EXERCISE GOAL:
Please copy each line in the records below that contains the string "caption".
====== EXERCISE INPUT ======
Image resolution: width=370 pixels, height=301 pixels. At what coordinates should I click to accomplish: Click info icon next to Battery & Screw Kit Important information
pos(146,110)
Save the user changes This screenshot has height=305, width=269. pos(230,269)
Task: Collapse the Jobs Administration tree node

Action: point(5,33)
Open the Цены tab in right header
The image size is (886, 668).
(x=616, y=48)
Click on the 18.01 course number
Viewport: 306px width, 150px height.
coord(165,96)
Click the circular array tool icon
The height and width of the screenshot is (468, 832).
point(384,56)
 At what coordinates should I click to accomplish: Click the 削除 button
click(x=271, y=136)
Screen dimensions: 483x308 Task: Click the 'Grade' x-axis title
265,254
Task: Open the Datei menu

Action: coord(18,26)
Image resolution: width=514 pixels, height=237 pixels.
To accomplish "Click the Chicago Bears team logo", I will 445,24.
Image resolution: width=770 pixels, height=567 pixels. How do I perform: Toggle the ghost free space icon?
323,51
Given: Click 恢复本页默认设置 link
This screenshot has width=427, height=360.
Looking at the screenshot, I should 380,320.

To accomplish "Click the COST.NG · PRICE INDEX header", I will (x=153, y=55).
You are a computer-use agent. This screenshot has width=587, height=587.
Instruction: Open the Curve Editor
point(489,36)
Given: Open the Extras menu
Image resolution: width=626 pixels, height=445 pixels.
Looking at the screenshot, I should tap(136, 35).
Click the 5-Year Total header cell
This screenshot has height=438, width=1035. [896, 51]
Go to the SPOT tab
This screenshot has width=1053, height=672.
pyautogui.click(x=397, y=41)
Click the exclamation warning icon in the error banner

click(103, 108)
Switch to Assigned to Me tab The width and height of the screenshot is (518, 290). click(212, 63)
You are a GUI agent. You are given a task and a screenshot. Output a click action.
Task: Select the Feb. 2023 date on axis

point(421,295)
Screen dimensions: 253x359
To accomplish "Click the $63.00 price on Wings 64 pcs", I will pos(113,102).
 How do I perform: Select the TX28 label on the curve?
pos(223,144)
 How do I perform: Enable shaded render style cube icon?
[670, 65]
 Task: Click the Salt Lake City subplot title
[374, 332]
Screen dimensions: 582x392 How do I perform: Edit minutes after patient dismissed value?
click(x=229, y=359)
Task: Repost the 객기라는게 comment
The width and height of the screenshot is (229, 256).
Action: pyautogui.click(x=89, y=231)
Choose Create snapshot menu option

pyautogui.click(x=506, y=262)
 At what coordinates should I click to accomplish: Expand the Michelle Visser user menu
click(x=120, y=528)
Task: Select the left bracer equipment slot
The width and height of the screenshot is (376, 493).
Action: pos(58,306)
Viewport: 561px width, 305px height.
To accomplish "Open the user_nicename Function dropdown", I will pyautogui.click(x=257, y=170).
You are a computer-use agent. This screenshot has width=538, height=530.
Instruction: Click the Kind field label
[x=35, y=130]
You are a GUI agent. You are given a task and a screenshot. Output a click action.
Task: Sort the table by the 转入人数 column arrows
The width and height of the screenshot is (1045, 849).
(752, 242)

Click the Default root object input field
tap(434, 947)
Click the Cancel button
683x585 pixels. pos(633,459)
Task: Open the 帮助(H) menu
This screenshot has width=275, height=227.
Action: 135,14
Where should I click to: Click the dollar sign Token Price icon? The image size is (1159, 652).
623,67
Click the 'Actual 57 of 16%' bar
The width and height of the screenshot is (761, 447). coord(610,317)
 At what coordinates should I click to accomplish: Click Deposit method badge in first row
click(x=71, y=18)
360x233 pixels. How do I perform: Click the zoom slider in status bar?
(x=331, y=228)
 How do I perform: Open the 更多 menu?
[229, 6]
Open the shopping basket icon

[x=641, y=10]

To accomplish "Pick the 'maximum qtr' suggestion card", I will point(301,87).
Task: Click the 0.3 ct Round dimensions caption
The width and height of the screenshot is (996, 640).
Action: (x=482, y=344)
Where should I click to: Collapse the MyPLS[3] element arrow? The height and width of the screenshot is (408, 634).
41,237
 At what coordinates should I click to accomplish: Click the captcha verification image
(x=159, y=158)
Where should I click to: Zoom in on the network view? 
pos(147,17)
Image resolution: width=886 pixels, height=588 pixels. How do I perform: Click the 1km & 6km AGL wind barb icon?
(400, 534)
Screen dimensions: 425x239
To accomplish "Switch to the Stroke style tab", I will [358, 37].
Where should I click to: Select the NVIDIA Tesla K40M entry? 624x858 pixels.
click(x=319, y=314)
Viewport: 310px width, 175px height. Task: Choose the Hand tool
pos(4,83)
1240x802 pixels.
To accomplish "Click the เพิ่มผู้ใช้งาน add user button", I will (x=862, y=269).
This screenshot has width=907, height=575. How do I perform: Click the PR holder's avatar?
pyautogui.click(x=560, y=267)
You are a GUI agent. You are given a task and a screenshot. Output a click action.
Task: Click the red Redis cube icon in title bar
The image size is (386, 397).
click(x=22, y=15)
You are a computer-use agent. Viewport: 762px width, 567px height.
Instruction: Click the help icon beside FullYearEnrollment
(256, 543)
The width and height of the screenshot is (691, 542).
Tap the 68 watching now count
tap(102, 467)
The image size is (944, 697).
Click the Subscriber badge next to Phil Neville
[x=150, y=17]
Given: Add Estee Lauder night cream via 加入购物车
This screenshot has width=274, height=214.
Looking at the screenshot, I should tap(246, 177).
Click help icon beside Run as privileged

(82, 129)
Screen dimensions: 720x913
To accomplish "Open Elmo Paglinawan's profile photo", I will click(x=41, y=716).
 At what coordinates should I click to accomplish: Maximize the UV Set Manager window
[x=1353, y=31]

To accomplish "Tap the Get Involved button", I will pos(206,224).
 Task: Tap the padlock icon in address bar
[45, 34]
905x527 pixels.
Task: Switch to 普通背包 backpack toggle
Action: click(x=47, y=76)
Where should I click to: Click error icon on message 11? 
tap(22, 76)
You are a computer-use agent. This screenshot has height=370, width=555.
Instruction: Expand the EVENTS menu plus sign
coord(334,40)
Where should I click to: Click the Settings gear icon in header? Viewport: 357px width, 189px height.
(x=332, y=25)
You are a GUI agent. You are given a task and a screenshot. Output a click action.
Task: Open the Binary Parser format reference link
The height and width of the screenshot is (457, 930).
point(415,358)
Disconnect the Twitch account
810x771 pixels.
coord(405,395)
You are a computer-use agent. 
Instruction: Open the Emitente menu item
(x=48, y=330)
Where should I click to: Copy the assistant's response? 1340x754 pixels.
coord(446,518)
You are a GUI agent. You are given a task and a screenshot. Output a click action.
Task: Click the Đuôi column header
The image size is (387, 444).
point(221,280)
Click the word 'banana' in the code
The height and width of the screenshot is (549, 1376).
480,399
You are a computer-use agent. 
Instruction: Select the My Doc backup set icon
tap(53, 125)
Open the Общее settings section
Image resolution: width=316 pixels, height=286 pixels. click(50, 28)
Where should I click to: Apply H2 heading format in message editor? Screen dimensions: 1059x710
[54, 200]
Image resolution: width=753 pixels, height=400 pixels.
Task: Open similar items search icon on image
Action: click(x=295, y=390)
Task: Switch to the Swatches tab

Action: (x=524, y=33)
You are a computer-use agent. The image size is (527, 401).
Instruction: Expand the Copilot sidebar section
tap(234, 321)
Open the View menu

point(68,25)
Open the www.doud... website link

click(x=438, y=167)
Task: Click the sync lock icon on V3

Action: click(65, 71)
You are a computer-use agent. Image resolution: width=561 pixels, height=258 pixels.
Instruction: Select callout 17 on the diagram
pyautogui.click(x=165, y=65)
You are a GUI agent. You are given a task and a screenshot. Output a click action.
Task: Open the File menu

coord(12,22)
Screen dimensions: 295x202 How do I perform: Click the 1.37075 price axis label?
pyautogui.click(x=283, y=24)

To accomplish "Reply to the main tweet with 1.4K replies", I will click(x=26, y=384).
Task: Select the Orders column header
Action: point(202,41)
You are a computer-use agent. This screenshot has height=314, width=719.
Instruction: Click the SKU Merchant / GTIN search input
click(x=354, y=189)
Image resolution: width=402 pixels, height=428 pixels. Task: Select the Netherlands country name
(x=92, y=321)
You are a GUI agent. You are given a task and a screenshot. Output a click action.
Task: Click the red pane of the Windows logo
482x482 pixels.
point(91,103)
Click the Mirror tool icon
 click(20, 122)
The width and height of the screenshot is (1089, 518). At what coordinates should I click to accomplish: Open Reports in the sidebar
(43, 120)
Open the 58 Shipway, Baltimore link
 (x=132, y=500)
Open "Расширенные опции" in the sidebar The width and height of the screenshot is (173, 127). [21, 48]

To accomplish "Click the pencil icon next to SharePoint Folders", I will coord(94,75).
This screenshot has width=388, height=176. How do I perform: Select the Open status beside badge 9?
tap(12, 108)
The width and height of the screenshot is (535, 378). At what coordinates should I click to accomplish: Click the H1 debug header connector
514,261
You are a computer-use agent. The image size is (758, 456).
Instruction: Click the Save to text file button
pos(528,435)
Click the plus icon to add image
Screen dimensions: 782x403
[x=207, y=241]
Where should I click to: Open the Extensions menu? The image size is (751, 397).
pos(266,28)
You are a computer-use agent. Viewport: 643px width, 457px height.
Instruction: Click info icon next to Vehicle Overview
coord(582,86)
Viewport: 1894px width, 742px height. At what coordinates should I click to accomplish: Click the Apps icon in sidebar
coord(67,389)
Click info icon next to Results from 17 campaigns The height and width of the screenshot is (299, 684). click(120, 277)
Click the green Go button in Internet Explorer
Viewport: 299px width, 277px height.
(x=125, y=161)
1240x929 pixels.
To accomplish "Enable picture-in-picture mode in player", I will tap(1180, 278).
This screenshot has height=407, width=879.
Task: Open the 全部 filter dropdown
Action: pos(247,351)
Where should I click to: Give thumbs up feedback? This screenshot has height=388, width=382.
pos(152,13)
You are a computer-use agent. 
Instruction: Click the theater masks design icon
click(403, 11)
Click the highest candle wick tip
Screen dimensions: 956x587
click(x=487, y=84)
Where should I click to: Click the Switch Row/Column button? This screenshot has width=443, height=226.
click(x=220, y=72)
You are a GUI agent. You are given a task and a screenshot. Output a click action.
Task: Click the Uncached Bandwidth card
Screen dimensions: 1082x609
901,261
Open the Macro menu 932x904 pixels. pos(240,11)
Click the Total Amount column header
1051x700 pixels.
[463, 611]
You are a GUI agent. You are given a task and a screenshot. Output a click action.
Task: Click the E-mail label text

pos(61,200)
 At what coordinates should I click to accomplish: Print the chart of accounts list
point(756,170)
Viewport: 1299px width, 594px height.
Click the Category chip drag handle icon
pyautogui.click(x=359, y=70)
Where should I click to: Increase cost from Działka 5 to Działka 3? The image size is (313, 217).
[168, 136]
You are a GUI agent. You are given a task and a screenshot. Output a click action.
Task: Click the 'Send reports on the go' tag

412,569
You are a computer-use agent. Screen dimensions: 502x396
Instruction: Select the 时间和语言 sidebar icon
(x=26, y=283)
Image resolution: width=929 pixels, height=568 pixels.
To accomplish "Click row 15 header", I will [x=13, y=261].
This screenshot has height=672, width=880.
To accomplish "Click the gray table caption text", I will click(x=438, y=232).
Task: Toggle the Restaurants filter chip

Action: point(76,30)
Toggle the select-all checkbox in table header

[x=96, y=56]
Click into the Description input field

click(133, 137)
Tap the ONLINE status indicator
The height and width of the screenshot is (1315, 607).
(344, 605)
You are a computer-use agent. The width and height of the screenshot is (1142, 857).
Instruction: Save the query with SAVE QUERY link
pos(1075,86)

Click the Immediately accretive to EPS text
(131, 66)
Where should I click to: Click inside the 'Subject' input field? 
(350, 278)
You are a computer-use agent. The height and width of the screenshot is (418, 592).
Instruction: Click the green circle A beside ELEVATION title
======
EXERCISE RESULT:
Task: Click the 0.3 ct Round dimensions caption
To accomplish "Click the gray table caption text", I will click(x=438, y=232).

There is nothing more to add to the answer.